KABUL, Afghanistan — Taking a page from the successful experiment in Iraq, American commanders and Afghan leaders are preparing to arm local militias to help in the fight against a resurgent Taliban. But along with hope, the move is raising fears here that the new armed groups could push the country into a deeper bloodletting. …

… The formation of Afghan militias comes on the heels of a similar undertaking in Iraq, where 100,000 Sunni gunmen, many of them former insurgents, have been placed on the government payroll.
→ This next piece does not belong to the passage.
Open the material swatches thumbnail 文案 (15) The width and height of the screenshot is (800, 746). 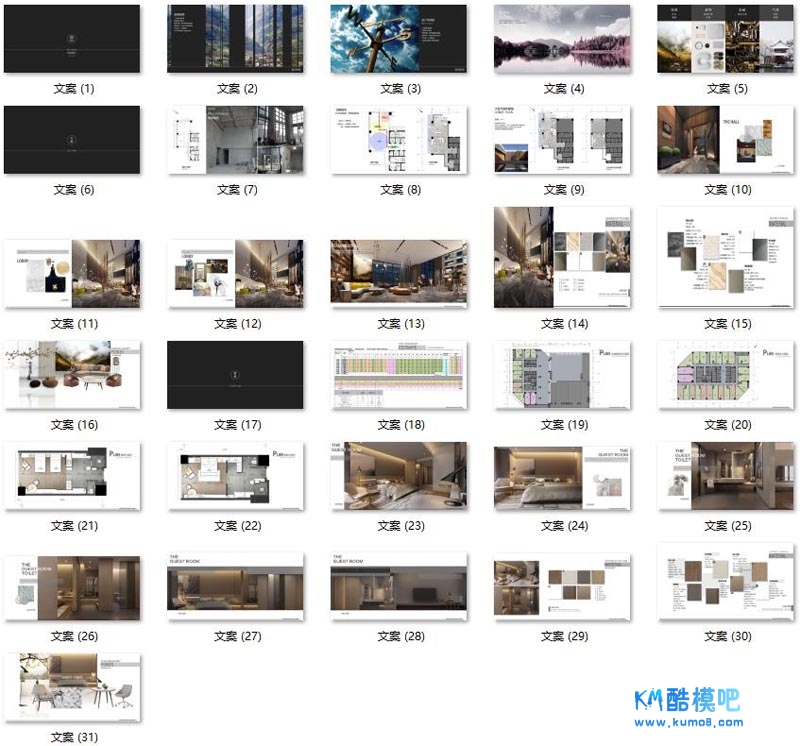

The Awakening Councils, as they are known, are credited by American officials as one of the main catalysts behind the steep reduction in violence there.

All good, right?

But the plan is causing deep unease among many Afghans, who fear that Pashtun-dominated militias could get out of control, terrorize local populations and turn against the government. The Afghan government, aided by the Americans, has carried out several ambitious campaigns since 2001 to disarm militants and gather up their guns. A proposal to field local militias was defeated in the Afghan Senate in the fall.

I imagine there were similar concerns about paying former insurgents to provide security in Iraq, but the situation in Iraq was also quite a bit different. For one, the Awakening essentially put Sunni insurgents on the US payroll, basically paying them to stop fighting. In Afghanistan, the correlating group would be in fact members of the Taliban. Second, the uptick of violence in Iraq during 2006-2007 largely resulted from sectarian conflict, most of which took place in Baghdad. In Afghanistan, the problem is a bit different. The Talbian in Afghanistan is much more diffuse, and further complicating matters, is based in Pakistan.

In addition, the Taliban’s resurgence owes quite a bit to the corrupt the Karzai government. Where the Karzai government fails to provide order (incidentally, most everywhere), the Taliban occupies the de facto power vacuum. Arming tribesman will not ameliorate this situation, and neither will boosting US troop presence. Rather, the US needs to expand and foster the development of institutions of civil society.

Of course, this is much easier said than done, and all things considered, this seems to be a step in the right direction. We’ll see how it turns out.